## Задание A
Пожалуйста, оформите строки данных нумерованным списком без пустых строк: начните со строки, где есть «Screen dimensions: 1591x814», и закончите строкой, где есть «pyautogui.click(x=1082, y=33)».
## Задание B
Напишите следующий фрагмент текста об уподоблении Бога художнику, продолжив его после последнего предложения.

## Исходный текст
================

Богом освященное творчество

Богом освященное творчество

Уже Тертуллиан (ум. после 220 г.), утверждая, что Бог творил мир из ничего, уподобляет процесс божественного творчества работе писателя, которому «непременно так следует приступать к описанию: сначала сделать вступление, затем излагать [события]; сначала назвать [предмет], потом — описать» (Adv. Herm. 26)[5]. Бог вершил творение мира в том же порядке: «сначала он создал мир как бы из необработанных элементов, а потом занялся изукрашиванием их. Ибо и свет Бог не сразу наполнил блеском солнца, и тьму не тотчас умерил приятным лунным светом, и небо не сразу обозначил созвездиями и планетами» (29). Бог работал как настоящий художник, притом красота законченного произведения возникла не сразу, но постепенно в процессе творчества. В том же, что мир прекрасен, христиан убеждают и греки, «ибо украшением именуется у греков мир» (40)[6]. Тертуллиан, таким образом, дает чисто эстетическую картину творения.

Идея уподобления Бога художнику, конечно, не была оригинальным изобретением христиан. Она принадлежит всей духовной атмосфере поздней античности и установить её изобретателя вряд ли возможно. Лактанций (к. III — пер. пол. IV в.) считал, что и Цицерон придерживался этого мнения, однако, если говорить строго, для Цицерона более регулярной была стоическая мысль о природе-художнице, создавшей мир как произведение искусства, о природе, идентичной с разумом мира и провидением.

================

## Фрагменты данных

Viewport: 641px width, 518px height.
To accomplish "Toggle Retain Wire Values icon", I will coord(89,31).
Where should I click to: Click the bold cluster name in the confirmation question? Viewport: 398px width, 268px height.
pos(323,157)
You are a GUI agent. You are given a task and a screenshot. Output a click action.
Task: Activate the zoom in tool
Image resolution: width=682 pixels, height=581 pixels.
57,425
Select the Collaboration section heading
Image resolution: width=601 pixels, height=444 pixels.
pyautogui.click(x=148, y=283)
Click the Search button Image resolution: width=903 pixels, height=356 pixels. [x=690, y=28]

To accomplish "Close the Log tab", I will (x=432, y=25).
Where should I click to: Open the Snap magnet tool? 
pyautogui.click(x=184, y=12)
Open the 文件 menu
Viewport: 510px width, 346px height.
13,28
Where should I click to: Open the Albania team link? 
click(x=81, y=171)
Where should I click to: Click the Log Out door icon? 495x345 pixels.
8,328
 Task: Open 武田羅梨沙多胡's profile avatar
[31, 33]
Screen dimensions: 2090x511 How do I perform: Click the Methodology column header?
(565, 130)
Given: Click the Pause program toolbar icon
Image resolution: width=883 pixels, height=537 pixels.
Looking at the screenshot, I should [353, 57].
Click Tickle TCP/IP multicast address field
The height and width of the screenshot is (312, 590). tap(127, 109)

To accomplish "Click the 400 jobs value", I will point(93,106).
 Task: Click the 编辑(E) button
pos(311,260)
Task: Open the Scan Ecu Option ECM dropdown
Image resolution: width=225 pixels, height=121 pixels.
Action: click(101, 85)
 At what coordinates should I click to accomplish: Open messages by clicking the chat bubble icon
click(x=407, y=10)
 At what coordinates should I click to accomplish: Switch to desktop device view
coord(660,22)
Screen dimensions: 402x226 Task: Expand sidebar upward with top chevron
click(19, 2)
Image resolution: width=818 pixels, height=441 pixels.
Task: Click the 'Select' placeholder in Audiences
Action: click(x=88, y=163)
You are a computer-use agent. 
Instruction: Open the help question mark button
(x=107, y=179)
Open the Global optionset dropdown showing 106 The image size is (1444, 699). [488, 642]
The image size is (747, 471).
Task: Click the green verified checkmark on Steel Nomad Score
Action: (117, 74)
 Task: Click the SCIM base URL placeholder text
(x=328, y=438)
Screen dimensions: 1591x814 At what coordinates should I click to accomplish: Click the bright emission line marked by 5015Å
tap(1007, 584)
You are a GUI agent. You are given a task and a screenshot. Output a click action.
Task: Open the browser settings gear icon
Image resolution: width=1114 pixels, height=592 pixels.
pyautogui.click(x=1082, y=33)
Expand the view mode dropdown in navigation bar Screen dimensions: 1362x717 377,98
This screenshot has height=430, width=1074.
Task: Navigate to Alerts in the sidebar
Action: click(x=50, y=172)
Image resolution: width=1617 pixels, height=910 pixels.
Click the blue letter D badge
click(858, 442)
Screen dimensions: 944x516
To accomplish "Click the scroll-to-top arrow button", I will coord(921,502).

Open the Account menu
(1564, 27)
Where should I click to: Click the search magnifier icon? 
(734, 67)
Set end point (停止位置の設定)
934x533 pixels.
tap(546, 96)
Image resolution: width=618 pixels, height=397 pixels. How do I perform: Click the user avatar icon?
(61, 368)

================

## Ответ A
1. Screen dimensions: 1591x814 At what coordinates should I click to accomplish: Click the bright emission line marked by 5015Å
2. tap(1007, 584)
3. You are a GUI agent. You are given a task and a screenshot. Output a click action.
4. Task: Open the browser settings gear icon
5. Image resolution: width=1114 pixels, height=592 pixels.
6. pyautogui.click(x=1082, y=33)

## Ответ B
В контексте своей мировоззренческой системы христиане значительно переосмыслили идеи языческих предшественников, поставив концепцию божественного творения в основу своей идеологии.

Художественное творчество Бога служило апологетам важным аргументом и в деле защиты материи и материального мира от нападок «спиритуалистов» и дуалистов, и для доказательства бытия Бога, и для обоснования реальности самого бытия. Как можно порицать материю и материальный мир, если их создал и украсил Бог?

Акт творения у христианских мыслителей, в отличие от стоической, цицероновской, гермогеновской и им подобных теорий, является не только актом преобразования бесформенной материи в устроенный космос, но предстает таинством создания самого бытия из небытия. Отсюда красота и устроенность мира становятся главным доказательством его бытийственности, как истинности его Творца.

Совершенно в эстетическом смысле понимал творение мира Ириней Лионский (II в.). Одним из первых в христианской эстетике он увлёкся пифагорейско-платоническим мотивом «Книги премудрости» (Sap. 11, 20) и активно развивал его на христианской почве.

Бог творил мир с помощью своего «художественного» Логоса в соответствии с мерой, числом (ритмом), порядком, гармонией (Contr. haer. II 26, 3)[7]. В своем творчестве он не нуждался ни в «эманациях», ни в «излучениях», ни в платоновском «мире идей». Он творил из самого себя по созданному внутри себя образу мира[8]. «В благоритмии, размеренности и слаженности» мира (что в латинском тексте было передано, как eurythma, apta et consonantia) видит Ириней великую мудрость Творца (Contr. haer. IV 383) и в духе пифагорейской эстетики представляет гармонию всех разнообразных и противоречивых элементов мира подобной гармоническому звуковому ряду музыкального инструмента: «Как бы ни были разнообразны и многочисленны сотворенные вещи, они находятся в стройной связи и согласии со всем мирозданием; но рассматриваемые каждая в отдельности они взаимно противоположны и несогласны…» (Contr. haer. II 25, 2).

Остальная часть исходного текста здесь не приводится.